1. Why Importing Data Matters
After identifying and preparing internal and external data, data analysts must import data into tools where analysis can happen. Spreadsheets are commonly used for this purpose because they are flexible, accessible, and easy to work with.
Importing data correctly ensures that:
- Data structure is preserved
- Fields and records are clearly separated
- Analysis can begin without unnecessary rework
2. CSV Files (Comma-Separated Values)
A CSV file is one of the most common formats used to move data between systems.
Key characteristics of CSV files
- Stores data in a table-like structure
- Uses plain text
- Separates values using delimiters (usually commas)
- Compatible with most spreadsheet and database tools
Because of this simplicity, CSV files are widely used for data exchange.
3. Importing a CSV File into a Spreadsheet
A typical CSV import process includes the following steps:
Basic import steps
- Open a new or existing spreadsheet
- Select File → Import
- Choose Upload and select the CSV file
- Insert the file as a new sheet
- Confirm import settings
- Select Import data
Once imported, the dataset is ready for exploration and analysis.
4. Delimiters and Import Options
CSV files rely on delimiters to separate fields.
Common delimiters
- Commas (most common)
- Tabs
- Spaces
- Other special characters
Spreadsheet tools often auto-detect delimiters, but analysts may need to:
- Manually specify the delimiter
- Adjust data type conversions
For reporting or initial review, importing data as plain text is often sufficient.

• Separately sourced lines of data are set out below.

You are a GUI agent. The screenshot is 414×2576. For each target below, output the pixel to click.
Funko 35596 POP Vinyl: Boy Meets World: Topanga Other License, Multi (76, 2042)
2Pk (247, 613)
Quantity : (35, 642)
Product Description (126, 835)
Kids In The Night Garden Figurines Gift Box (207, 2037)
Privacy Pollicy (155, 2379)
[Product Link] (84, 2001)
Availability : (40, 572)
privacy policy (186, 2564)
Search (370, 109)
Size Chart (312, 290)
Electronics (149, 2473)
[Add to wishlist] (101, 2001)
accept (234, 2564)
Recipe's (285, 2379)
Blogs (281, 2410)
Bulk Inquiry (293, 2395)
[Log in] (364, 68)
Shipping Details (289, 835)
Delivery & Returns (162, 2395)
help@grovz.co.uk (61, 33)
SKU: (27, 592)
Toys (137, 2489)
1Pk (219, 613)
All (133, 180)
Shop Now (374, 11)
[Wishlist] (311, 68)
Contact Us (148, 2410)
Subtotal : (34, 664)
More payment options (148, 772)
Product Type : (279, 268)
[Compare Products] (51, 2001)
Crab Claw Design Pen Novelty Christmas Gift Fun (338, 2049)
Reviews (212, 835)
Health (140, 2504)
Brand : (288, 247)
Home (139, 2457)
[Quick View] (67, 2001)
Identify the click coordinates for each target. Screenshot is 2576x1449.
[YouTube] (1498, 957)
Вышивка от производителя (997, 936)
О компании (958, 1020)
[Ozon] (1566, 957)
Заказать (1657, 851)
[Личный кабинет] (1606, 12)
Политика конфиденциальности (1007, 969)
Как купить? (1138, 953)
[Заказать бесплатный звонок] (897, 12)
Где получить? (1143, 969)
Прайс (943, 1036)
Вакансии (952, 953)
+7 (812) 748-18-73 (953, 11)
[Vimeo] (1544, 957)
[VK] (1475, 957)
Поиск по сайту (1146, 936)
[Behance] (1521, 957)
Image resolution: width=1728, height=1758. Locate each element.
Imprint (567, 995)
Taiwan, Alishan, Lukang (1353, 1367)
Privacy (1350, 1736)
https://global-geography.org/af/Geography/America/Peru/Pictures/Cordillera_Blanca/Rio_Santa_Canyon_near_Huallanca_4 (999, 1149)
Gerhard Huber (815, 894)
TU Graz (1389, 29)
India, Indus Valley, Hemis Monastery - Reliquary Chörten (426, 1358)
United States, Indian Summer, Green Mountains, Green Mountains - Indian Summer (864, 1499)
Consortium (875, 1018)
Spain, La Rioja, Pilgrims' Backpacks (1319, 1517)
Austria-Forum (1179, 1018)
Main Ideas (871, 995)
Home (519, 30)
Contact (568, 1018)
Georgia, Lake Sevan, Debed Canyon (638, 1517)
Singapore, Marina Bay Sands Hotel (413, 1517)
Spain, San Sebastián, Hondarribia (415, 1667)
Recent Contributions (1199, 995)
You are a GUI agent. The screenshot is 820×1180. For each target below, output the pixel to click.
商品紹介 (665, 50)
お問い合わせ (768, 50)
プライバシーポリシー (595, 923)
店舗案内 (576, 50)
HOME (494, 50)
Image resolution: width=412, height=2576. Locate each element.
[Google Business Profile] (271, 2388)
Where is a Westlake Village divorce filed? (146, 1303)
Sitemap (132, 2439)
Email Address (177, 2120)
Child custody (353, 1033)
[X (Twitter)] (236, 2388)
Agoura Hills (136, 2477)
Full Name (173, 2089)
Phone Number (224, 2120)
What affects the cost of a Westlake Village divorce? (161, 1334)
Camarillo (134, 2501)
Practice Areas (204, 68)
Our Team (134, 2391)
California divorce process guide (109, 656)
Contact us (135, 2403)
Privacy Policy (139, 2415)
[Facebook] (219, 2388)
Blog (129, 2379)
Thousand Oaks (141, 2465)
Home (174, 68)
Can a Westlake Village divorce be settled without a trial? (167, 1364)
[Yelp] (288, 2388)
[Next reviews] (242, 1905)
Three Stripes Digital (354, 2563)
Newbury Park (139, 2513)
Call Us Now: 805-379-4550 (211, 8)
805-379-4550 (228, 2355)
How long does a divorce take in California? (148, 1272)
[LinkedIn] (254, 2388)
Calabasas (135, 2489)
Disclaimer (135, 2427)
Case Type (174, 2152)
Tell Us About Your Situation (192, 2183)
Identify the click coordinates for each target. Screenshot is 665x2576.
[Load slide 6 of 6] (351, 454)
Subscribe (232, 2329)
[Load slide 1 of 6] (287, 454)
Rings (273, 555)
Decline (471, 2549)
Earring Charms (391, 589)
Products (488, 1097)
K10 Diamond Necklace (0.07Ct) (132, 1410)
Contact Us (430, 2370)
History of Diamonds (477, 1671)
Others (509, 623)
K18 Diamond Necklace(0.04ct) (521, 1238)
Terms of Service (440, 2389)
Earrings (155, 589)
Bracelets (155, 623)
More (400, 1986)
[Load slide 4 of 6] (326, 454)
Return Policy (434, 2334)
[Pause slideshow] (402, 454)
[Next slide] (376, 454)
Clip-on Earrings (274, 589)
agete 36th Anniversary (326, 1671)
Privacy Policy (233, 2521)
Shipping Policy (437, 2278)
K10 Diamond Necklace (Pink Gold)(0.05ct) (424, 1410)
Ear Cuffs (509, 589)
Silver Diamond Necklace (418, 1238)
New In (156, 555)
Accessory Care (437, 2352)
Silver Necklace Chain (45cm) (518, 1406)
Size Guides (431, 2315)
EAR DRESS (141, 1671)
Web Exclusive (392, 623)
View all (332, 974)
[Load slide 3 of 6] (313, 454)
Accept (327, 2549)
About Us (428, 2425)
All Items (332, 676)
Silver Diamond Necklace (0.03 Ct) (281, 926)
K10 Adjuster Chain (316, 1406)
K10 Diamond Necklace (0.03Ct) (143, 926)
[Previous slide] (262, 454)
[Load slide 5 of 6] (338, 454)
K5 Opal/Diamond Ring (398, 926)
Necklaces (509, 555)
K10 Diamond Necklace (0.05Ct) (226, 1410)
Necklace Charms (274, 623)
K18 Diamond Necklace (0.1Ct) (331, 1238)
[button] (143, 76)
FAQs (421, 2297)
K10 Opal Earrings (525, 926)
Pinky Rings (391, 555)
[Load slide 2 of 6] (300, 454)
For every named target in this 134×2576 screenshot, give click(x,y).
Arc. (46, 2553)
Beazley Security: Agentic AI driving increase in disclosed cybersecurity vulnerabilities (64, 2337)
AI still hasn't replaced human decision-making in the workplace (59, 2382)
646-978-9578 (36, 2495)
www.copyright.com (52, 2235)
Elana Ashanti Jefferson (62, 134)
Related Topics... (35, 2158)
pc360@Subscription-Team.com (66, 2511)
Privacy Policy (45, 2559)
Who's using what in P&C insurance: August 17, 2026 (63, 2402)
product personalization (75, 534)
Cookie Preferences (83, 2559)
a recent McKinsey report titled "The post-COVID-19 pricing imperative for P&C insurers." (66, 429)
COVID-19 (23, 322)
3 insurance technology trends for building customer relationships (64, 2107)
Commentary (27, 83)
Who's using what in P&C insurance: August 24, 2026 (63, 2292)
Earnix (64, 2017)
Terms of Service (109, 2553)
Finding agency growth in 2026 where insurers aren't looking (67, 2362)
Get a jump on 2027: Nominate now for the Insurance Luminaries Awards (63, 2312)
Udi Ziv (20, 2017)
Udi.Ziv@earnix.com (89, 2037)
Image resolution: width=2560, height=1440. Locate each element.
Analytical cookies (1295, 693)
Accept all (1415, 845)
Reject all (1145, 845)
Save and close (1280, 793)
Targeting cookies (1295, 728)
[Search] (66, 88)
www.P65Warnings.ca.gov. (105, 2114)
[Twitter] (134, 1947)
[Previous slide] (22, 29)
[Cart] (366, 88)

5. Working with Subsets of Large Datasets
Analysts frequently begin with large datasets and extract smaller subsets into spreadsheets for focused analysis.
Example use cases
- Analyzing year-over-year demand trends
- Comparing usage across regions or time periods
- Reviewing selected variables from a larger database
This approach improves efficiency and clarity.
6. Using External Open Data Sources
Many organizations provide open-source datasets that analysts can download and analyze.
Example: World Health Organization (WHO)
The WHO data repository provides:
- Open-access datasets
- Filters by theme, category, indicator, and country
- Metadata describing how data was collected
Example dataset
- Number of medical doctors by country and year
This data can support analyses such as:
- Comparing healthcare capacity across populations
- Evaluating doctor availability relative to population size
7. Importing External Data into a Spreadsheet
The process for importing external data is similar to importing internal data.
Typical workflow
- Locate the dataset on the source website
- Download the file as a CSV
- Open a new spreadsheet
- Select File → Import
- Upload and import the data
- Review for structure and cleanliness
- Add a clear title to the dataset
After import, the data is ready for analysis.
8. Key Takeaways
- Importing data is a core data analysis skill
- CSV files are a common and flexible data format
- Delimiters define how fields are separated
- Spreadsheet tools usually auto-detect delimiters
- Large datasets are often analyzed using smaller subsets
- Open data repositories provide valuable external data
- Reviewing imported data ensures accuracy and readiness
One-sentence summary
Importing CSV and external datasets into spreadsheets allows data analysts to transform raw data into an accessible format for efficient exploration and analysis.